- **PROBLEM**: Reproduce every item below, swapping each occurrence of "GUI agent" for "interface agent" and keeping everything else unchanged.

━━━ INFORMATION SUPPLIED

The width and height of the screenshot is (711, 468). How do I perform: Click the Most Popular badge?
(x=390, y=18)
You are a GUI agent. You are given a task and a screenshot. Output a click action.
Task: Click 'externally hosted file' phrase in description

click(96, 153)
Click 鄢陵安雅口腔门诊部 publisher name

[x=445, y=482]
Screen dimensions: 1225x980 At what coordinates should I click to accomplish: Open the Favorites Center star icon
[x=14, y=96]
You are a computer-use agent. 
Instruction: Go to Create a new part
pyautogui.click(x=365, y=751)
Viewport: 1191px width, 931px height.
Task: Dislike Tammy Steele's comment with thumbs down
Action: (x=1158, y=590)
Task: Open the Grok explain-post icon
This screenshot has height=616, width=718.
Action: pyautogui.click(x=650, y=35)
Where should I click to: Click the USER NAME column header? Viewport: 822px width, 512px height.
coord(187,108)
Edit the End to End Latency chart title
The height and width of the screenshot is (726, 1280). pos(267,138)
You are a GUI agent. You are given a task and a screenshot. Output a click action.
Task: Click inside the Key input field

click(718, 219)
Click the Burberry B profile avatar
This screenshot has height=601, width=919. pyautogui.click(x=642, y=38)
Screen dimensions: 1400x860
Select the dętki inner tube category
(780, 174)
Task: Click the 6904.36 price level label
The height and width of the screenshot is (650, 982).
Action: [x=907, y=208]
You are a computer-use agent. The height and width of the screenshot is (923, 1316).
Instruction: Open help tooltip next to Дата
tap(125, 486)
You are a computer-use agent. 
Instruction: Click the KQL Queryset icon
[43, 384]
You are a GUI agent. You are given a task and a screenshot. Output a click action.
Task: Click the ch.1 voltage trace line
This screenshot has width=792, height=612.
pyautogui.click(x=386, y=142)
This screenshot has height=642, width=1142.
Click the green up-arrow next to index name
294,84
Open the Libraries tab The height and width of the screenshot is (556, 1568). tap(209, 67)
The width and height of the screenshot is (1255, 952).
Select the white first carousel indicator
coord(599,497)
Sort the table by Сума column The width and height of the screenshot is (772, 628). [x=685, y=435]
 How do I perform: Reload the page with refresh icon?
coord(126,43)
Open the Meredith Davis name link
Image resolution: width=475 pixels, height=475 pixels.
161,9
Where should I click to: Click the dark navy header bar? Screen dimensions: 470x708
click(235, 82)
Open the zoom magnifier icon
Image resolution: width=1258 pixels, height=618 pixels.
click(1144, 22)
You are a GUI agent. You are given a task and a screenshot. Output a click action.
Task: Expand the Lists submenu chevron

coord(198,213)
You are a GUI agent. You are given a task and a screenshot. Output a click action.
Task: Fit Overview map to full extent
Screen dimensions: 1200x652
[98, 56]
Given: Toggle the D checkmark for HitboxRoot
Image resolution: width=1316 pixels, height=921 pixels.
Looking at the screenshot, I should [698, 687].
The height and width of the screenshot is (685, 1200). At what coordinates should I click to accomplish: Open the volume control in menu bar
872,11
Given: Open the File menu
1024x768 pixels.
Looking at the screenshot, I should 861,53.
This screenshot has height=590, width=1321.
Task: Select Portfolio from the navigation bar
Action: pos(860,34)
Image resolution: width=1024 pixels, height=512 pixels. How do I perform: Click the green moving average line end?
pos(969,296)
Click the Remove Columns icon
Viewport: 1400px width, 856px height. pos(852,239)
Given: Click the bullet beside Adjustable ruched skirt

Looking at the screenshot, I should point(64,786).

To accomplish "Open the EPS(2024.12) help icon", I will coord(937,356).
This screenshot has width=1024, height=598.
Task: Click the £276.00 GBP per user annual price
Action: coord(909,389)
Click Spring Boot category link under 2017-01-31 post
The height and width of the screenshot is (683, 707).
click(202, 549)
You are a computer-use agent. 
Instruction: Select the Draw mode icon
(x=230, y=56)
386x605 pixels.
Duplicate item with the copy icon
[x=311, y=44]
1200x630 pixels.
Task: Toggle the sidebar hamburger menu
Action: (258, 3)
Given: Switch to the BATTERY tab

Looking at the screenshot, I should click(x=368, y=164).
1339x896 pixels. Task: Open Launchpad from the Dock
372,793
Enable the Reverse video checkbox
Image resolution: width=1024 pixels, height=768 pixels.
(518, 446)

━━━━━━

- **WRITTEN REPLY**:
The width and height of the screenshot is (711, 468). How do I perform: Click the Most Popular badge?
(x=390, y=18)
You are a interface agent. You are given a task and a screenshot. Output a click action.
Task: Click 'externally hosted file' phrase in description

click(96, 153)
Click 鄢陵安雅口腔门诊部 publisher name

[x=445, y=482]
Screen dimensions: 1225x980 At what coordinates should I click to accomplish: Open the Favorites Center star icon
[x=14, y=96]
You are a computer-use agent. 
Instruction: Go to Create a new part
pyautogui.click(x=365, y=751)
Viewport: 1191px width, 931px height.
Task: Dislike Tammy Steele's comment with thumbs down
Action: (x=1158, y=590)
Task: Open the Grok explain-post icon
This screenshot has height=616, width=718.
Action: pyautogui.click(x=650, y=35)
Where should I click to: Click the USER NAME column header? Viewport: 822px width, 512px height.
coord(187,108)
Edit the End to End Latency chart title
The height and width of the screenshot is (726, 1280). pos(267,138)
You are a interface agent. You are given a task and a screenshot. Output a click action.
Task: Click inside the Key input field

click(718, 219)
Click the Burberry B profile avatar
This screenshot has height=601, width=919. pyautogui.click(x=642, y=38)
Screen dimensions: 1400x860
Select the dętki inner tube category
(780, 174)
Task: Click the 6904.36 price level label
The height and width of the screenshot is (650, 982).
Action: [x=907, y=208]
You are a computer-use agent. The height and width of the screenshot is (923, 1316).
Instruction: Open help tooltip next to Дата
tap(125, 486)
You are a computer-use agent. 
Instruction: Click the KQL Queryset icon
[43, 384]
You are a interface agent. You are given a task and a screenshot. Output a click action.
Task: Click the ch.1 voltage trace line
This screenshot has width=792, height=612.
pyautogui.click(x=386, y=142)
This screenshot has height=642, width=1142.
Click the green up-arrow next to index name
294,84
Open the Libraries tab The height and width of the screenshot is (556, 1568). tap(209, 67)
The width and height of the screenshot is (1255, 952).
Select the white first carousel indicator
coord(599,497)
Sort the table by Сума column The width and height of the screenshot is (772, 628). [x=685, y=435]
 How do I perform: Reload the page with refresh icon?
coord(126,43)
Open the Meredith Davis name link
Image resolution: width=475 pixels, height=475 pixels.
161,9
Where should I click to: Click the dark navy header bar? Screen dimensions: 470x708
click(235, 82)
Open the zoom magnifier icon
Image resolution: width=1258 pixels, height=618 pixels.
click(1144, 22)
You are a interface agent. You are given a task and a screenshot. Output a click action.
Task: Expand the Lists submenu chevron

coord(198,213)
You are a interface agent. You are given a task and a screenshot. Output a click action.
Task: Fit Overview map to full extent
Screen dimensions: 1200x652
[98, 56]
Given: Toggle the D checkmark for HitboxRoot
Image resolution: width=1316 pixels, height=921 pixels.
Looking at the screenshot, I should [698, 687].
The height and width of the screenshot is (685, 1200). At what coordinates should I click to accomplish: Open the volume control in menu bar
872,11
Given: Open the File menu
1024x768 pixels.
Looking at the screenshot, I should 861,53.
This screenshot has height=590, width=1321.
Task: Select Portfolio from the navigation bar
Action: pos(860,34)
Image resolution: width=1024 pixels, height=512 pixels. How do I perform: Click the green moving average line end?
pos(969,296)
Click the Remove Columns icon
Viewport: 1400px width, 856px height. pos(852,239)
Given: Click the bullet beside Adjustable ruched skirt

Looking at the screenshot, I should point(64,786).

To accomplish "Open the EPS(2024.12) help icon", I will coord(937,356).
This screenshot has width=1024, height=598.
Task: Click the £276.00 GBP per user annual price
Action: coord(909,389)
Click Spring Boot category link under 2017-01-31 post
The height and width of the screenshot is (683, 707).
click(202, 549)
You are a computer-use agent. 
Instruction: Select the Draw mode icon
(x=230, y=56)
386x605 pixels.
Duplicate item with the copy icon
[x=311, y=44]
1200x630 pixels.
Task: Toggle the sidebar hamburger menu
Action: (258, 3)
Given: Switch to the BATTERY tab

Looking at the screenshot, I should click(x=368, y=164).
1339x896 pixels. Task: Open Launchpad from the Dock
372,793
Enable the Reverse video checkbox
Image resolution: width=1024 pixels, height=768 pixels.
(518, 446)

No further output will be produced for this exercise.